Source: Undersecretariat of Renewable Energy, Ministry of Energy and Mining, Government of Argentina

According to Wind Energy Market Intelligence, Argentina had 22 operational wind farms spread across the country by September 2016. The total wind generation capacity installed in Argentina is only 279MW. However, out of the 6,000MW in proposals received during the first RenovAr tender, wind projects totalled an impressive amount of 3,468MW.

Argentina also has strong solar resources, especially in the north western region. This region was the proposed location for over 1,800MW of proposals during the first RenovAr tender.

Biomass and waste-to-energy in Argentina have long been overlooked. Argentina’s varied environmental ecosystems fuel the growth of diverse crops (including soy), which creates potential for biomass energy. Studies have shown much of the six million tonnes annual forestry waste in Argentina could be used to generate electricity. In 2013, the government created the ‘PROBIOMASA’ program, which aims to boost production, management and sustainable use of biomass for energy purposes. The PROBIOMASA program has targeted the generation of 400 thermal MW by 2016 and seeks to eventually convert 12 million metric tons of agriculture-related biomass annually. The PROBIOMASA program will need approximately US$750 million in funding.

Obstacles/challenges

Source: Undersecretariat of Renewable Energy, Ministry of Energy and Mining, Government of Argentina

Since the default of the Argentinian government in 2001 in relation to sovereign bonds, Argentina has found it difficult to attract international investment.

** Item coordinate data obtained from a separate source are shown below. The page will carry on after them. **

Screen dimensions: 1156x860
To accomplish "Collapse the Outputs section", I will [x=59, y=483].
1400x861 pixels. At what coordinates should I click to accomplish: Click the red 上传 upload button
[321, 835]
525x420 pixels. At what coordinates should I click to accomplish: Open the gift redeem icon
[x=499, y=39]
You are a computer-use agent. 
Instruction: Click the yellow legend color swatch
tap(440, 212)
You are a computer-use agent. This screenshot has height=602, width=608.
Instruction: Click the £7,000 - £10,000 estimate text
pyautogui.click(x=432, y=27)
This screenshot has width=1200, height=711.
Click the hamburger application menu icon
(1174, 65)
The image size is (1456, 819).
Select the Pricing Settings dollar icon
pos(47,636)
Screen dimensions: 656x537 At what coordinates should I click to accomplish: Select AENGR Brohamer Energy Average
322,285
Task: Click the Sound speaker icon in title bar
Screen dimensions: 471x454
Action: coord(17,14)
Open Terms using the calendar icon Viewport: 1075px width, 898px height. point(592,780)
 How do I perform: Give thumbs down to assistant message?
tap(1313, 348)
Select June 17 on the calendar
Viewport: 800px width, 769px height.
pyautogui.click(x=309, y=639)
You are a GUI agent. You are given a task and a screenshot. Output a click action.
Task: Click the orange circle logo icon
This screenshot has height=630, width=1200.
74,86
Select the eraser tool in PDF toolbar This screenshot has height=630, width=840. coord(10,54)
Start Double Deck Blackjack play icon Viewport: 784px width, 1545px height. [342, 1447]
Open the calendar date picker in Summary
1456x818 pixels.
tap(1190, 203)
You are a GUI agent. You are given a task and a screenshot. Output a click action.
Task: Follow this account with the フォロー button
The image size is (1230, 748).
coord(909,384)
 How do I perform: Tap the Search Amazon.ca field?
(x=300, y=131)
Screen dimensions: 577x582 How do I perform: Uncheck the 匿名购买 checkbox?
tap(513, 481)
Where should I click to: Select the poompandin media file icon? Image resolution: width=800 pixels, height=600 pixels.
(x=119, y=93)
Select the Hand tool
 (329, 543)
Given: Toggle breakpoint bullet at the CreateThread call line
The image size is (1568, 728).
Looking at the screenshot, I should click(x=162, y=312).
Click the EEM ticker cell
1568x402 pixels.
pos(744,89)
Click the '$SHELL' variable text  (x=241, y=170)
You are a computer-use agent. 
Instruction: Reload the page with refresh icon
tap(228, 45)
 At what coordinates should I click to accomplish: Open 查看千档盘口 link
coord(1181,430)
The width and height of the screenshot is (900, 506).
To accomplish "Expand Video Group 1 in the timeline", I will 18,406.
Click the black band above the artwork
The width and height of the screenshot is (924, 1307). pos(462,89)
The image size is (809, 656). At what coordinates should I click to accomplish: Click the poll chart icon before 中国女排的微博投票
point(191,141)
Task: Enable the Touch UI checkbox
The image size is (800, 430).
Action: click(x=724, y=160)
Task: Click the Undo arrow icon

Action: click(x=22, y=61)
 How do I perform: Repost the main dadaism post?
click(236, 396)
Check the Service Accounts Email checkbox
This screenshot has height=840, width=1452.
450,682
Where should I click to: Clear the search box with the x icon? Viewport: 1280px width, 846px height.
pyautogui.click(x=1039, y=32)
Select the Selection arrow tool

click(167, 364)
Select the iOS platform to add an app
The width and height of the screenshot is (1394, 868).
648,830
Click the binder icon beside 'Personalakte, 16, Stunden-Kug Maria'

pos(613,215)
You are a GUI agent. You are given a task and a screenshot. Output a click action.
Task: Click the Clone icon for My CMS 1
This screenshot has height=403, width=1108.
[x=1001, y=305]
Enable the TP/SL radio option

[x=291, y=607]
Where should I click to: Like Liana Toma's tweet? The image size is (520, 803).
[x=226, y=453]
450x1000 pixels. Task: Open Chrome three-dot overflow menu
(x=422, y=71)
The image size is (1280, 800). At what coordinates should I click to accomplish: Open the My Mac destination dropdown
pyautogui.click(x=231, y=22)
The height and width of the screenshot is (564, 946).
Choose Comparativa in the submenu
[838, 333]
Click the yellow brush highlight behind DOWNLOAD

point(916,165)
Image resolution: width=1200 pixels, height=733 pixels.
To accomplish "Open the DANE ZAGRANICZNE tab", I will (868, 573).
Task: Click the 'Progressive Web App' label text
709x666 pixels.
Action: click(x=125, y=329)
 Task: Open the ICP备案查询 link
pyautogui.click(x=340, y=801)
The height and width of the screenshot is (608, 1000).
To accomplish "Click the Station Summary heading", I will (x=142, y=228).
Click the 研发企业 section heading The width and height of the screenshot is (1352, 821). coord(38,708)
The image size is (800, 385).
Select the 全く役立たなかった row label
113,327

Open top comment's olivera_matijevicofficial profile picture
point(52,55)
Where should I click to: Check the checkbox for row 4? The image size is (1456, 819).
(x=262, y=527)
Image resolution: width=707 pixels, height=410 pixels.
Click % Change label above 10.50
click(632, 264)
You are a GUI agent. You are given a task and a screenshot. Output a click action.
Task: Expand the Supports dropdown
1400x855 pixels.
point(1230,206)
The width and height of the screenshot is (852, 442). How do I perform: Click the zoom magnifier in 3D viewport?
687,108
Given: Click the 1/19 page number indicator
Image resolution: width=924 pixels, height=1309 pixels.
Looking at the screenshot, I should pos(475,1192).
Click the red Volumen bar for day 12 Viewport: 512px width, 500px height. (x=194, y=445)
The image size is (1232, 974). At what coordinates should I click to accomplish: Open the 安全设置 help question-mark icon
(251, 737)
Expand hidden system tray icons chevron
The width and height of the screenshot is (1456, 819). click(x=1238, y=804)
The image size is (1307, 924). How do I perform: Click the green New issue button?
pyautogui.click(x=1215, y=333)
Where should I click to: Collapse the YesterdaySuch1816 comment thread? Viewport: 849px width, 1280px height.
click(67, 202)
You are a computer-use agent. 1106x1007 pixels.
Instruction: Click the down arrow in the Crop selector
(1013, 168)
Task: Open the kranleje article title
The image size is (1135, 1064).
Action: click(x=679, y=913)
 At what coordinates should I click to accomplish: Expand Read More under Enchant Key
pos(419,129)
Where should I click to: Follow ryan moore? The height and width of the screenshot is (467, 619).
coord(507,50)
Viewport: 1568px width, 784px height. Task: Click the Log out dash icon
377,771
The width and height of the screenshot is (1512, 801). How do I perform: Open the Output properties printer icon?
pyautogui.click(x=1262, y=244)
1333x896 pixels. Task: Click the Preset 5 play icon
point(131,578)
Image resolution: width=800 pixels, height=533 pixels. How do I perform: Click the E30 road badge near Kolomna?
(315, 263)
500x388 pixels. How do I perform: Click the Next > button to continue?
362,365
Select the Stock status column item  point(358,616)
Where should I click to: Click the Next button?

However, China has emerged as a willing financer with the China Development Bank as an active player in renewable energy projects in Argentina. Whilst Chinese banks can offer competitive interest rates and willingness to finance projects in Argentina, the money typically also comes with conditions, such as the use of Chinese equipment and contractors.

According to the Argentine Chamber of Renewable Energy, one of the principal obstacles for profitable exploitation of renewable energy sources remains assured power prices over a suitable duration of the project and effective enforcement of tariffs awarded under the PPAs. Power prices have been significantly adjusted by the current administration of President Mauricio Macri in an effort to attract and offer comfort to foreign investors. Macri’s administration’s effort is complemented with the creation of FODER which provides an effective guarantee for the enforcement of tariffs awarded under the PPAs and more importantly, PPA termination payments.

Diagram 2

The future

The country’s relatively high cost of debt, and low availability of local and foreign capital, make it difficult for project developers to secure financing. However, results on RenovAr’s first tender were a pleasant surprise for many sceptical observers. According to many commentators, they expect the government to seize this momentum by increasing the offered MWs under the first tender or accelerate the second tender. However, future tenders under the RenovAr program will receive active participation only if the first round of projects progress satisfactorily and the tariffs obtain remain competitive for financiers.

Macri’s administration has sought to set out a clear path to change foreign investors’ views on Argentina. The government has initiated negotiations to improve the country’s credit rating. S&P was one of the first agencies to react to Macri’s policies by raising the country’s rating from CCC+ to B-. In real terms Argentina is now (for the first time in over a decade) out of default and has lifted the currency control regime implemented by the previous administration. If the current policies are maintained and the government assures long term regulatory consistency, Argentina’s renewable energy sector could become a top destination for foreign investment.